Gorzkow was situated within a beautiful, lush region of Poland. The countryside had rolling hills, fields of wildflowers, bending trees, and melancholy skies. The region had fertile soil with a multitude of orchards. There was such a surplus they used to feed their extra food to the pigs. The family’s lumberyard was in the dense, rich forests near Krasnobrod, 45 miles south. The winters were harsh, cold, and snowy. The Szapiros heated their home with a coal stove. My grandmother recalled that she and Sarah, the maid, brought in wood and coal from the shed.
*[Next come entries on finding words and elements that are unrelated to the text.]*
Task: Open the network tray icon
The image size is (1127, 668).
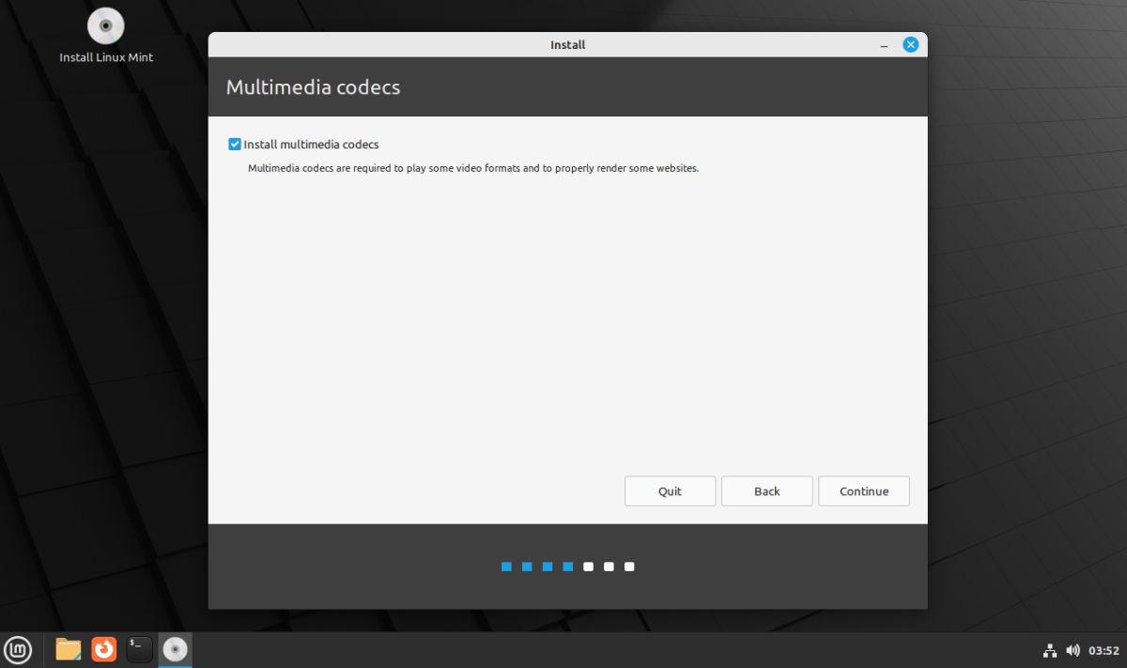Action: pyautogui.click(x=1049, y=649)
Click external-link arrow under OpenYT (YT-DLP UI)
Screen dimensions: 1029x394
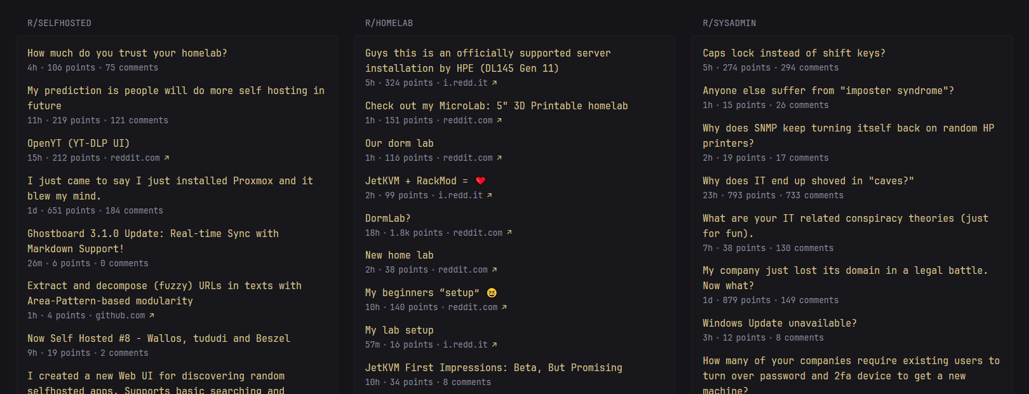(x=167, y=158)
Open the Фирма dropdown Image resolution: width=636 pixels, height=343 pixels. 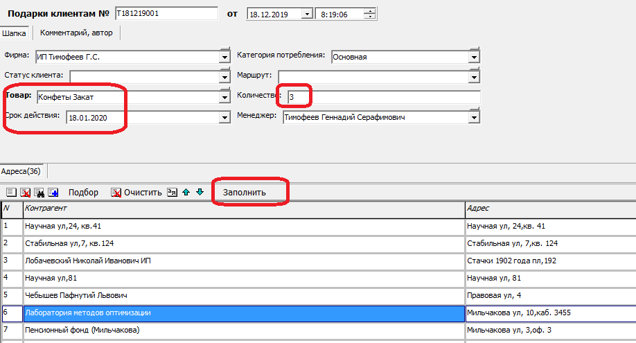[224, 56]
Of course, my grandmother’s memories, much like the myths of the prewar shtetl, conceal as much as they reveal. Her understanding of Gorzkow was that of a child, largely ignorant of the conflicts and tensions surrounding her. Indeed, for Jews in Gorzkow as in much of the Pale of Settlement, anti-Semitism was prevalent and growing worse during the period of my grandmother’s childhood. During WWI, the invading Russian army had burned the Gorzkow synagogue to the ground. Between the wars, according to the Gorzkow Yizkor book, many Jews moved to other villages due to increasing anti-Semitism. Catholic villagers boycotted Jewish merchants and attacked Jewish peddlers. Even within the Jewish community there were tensions. There were class discrepancies between well-off families such as my grandmother’s and orphaned servants such as Sarah. There were disagreements about which strains of Judaism were most pious, and between Zionists longing for Aliyah to the State of Israel and those who thought the Jewish future lay in Europe. Mass immigration separated families across oceans. Like millions of other Polish Jews, my grandmother had relatives who had emigrated to America, Russia, and Palestine. Her future husband’s family had cousins who emigrated to Montreal. That is where my grandmother would wind up after the war.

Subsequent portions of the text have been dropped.